Civilisation has depended almost entirely upon the speeding up of communication. We can travel fast; we can convey our thoughts at great speed, but, unfortunately, although all these means of intercommunication are devised with the one idea of preventing physical work and of obviating the movements of our gross bodies, our senses are very closely combined. It is consequently not possible to ring up somebody on the wireless telephone, a fact itself easy of accomplishment, and to impress our personality upon the listener. This is simply because we require a combination of senses for hearing, seeing, smelling, and other reactions, in order to convey our whole personality.

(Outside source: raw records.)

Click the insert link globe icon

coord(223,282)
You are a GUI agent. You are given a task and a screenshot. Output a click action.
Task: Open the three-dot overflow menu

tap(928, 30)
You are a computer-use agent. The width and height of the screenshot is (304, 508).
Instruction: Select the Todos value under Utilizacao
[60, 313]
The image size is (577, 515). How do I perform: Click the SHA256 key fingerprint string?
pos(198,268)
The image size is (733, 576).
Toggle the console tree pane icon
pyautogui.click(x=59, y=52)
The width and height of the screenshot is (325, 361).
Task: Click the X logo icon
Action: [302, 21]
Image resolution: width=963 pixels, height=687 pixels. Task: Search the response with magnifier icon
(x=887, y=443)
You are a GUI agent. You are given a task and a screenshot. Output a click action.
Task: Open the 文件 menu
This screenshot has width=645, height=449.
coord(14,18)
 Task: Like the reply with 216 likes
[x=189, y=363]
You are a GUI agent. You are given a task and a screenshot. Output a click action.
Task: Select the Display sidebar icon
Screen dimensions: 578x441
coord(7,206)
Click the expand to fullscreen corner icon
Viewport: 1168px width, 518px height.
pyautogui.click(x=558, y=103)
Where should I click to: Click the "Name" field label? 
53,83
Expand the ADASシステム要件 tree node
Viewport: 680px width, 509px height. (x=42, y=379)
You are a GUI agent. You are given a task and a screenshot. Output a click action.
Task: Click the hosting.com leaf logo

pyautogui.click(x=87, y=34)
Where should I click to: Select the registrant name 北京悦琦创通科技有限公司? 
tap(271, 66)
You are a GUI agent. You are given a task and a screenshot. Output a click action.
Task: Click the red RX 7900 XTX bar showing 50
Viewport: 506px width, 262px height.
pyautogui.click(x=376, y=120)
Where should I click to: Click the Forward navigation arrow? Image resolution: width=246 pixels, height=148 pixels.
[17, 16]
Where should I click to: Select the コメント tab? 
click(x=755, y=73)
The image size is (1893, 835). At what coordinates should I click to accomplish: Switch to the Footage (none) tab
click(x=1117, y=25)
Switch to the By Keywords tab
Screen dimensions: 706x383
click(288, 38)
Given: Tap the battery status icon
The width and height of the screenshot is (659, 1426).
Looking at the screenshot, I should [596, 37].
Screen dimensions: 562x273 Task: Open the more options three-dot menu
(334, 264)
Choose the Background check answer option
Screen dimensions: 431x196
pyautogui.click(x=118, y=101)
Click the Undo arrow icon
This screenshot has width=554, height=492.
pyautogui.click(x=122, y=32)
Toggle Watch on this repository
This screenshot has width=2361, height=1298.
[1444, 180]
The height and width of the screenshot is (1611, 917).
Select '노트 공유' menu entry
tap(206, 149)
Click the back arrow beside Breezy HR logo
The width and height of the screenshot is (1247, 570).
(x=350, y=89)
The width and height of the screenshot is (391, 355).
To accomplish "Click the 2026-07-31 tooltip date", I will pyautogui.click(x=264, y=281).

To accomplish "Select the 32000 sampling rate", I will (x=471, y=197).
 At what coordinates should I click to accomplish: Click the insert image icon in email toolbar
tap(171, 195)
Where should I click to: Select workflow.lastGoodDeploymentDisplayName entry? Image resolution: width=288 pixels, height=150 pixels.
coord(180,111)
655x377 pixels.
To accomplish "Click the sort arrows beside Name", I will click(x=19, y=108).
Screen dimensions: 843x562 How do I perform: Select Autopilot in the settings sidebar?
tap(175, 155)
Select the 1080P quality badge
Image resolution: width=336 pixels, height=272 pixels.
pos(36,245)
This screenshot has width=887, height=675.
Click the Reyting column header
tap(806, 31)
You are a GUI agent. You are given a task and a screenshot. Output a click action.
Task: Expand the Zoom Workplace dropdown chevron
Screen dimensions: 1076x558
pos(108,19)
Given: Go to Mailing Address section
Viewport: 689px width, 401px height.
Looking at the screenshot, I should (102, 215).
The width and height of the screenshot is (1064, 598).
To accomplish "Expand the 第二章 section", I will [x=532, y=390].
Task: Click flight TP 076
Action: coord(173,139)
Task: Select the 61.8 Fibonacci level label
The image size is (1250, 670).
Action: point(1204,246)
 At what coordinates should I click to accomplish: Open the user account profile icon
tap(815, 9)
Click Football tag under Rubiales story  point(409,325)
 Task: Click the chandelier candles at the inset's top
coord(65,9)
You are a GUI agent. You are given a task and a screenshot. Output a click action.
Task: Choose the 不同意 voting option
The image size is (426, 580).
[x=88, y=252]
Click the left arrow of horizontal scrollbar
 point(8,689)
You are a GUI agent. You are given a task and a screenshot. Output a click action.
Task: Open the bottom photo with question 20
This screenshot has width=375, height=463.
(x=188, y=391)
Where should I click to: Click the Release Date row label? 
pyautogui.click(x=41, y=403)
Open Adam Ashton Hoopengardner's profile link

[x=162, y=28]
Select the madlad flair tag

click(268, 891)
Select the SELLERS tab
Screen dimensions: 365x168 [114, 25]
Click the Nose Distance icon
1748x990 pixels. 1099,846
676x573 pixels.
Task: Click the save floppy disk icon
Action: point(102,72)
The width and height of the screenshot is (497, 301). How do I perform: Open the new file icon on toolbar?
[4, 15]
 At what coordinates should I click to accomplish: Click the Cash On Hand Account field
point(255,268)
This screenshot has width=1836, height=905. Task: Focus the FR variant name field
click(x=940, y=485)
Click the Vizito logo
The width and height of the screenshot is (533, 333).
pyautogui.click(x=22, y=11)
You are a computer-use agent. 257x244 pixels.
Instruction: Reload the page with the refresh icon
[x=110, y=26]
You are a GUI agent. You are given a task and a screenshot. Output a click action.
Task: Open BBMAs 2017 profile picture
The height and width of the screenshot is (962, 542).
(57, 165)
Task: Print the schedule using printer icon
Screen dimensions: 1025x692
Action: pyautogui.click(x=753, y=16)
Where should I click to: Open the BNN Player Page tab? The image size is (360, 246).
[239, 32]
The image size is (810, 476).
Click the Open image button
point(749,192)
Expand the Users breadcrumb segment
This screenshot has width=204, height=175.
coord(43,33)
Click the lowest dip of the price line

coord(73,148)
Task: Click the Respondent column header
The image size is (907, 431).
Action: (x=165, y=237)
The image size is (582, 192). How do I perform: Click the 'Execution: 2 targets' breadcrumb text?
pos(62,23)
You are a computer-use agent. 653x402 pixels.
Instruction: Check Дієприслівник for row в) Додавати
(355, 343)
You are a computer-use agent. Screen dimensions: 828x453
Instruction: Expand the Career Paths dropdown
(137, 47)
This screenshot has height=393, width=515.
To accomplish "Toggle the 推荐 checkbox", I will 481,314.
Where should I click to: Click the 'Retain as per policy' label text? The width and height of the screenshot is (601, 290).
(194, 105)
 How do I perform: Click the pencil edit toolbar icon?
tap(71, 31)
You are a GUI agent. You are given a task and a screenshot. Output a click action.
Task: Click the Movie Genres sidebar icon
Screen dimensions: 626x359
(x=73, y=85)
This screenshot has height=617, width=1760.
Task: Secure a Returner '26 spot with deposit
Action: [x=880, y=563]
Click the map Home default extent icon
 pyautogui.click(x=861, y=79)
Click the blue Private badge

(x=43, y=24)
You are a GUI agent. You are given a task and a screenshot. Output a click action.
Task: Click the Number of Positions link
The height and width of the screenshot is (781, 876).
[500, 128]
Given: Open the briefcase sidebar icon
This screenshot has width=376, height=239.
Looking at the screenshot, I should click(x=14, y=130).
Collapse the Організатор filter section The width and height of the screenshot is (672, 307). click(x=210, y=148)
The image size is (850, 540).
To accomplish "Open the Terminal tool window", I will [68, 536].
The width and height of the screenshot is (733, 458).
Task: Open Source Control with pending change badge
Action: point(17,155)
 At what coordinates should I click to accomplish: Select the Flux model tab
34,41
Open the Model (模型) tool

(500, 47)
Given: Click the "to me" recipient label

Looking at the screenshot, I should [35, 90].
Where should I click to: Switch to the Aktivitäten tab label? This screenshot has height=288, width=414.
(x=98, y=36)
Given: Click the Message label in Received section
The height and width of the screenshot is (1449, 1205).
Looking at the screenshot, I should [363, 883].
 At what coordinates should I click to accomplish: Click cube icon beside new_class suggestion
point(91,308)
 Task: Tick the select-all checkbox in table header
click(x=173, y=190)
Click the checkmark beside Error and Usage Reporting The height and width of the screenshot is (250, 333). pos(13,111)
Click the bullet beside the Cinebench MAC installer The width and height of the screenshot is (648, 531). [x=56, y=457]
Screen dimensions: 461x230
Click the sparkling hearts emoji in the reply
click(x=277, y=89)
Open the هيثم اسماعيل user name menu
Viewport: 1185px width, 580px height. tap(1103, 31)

Vision at a distance is, therefore, very necessary as our inclination for travel decreases and its comfort increases.
It is also important from the point of view of “speeding up,” which we have no reason to suppose will cease. All operations have steadily increased in speed for many generations.
There was a time when we made appointments to meet our friends at the full of the moon, but now we say at “10 o’clock, and I can only give you two minutes.” In the future we shall probably say, “Meet me at 10.2.1-5 secs., and do not keep me waiting.” To do this we must have radio sight.
Many years ago, when experiments were made on the subject, the usual cry appeared from what I always mentally typify as the “Flat Earth Brigade”; they said, “Impossible.” What would our forebears have said of talking to a man in an aeroplane? “Impossible!” It is a foolish word. Now all over the world experiments are being conducted, many of them with success and some with the guarantee of reasonable success in twenty years or less.
Now wireless, if I may apply the word here, is very like light in many ways; it is capable of refraction and shadow effects; it travels at the same speed, and if the wave-lengths of wireless could be sufficiently shortened to become visible we should probably find ourselves with a new, and possibly effective, method of transmitting wireless light and even power.
Radio is a phenomenon of the spectrum like ordinary photographic light, X-rays, and so on. It is effects which determine the difference to our eyes of things invisible, solid, and transparent.
It may well be that, when we succeed in inter-planetary communication, we shall discover that the inhabitants see by the X-ray, by wireless, or by heat.
It is not difficult to obtain a proportionate interchange of radio and light oscillations. Even sunlight affects wireless telegraphy, and experiments which have been conducted upon the carrying and directional power of certain other rays and oscillations have not been entirely without results. We may, one day, obtain far greater sensitivity of direction, greater carrying power, from small initial output with a degree of selectivity almost infinite, in comparison with modern working.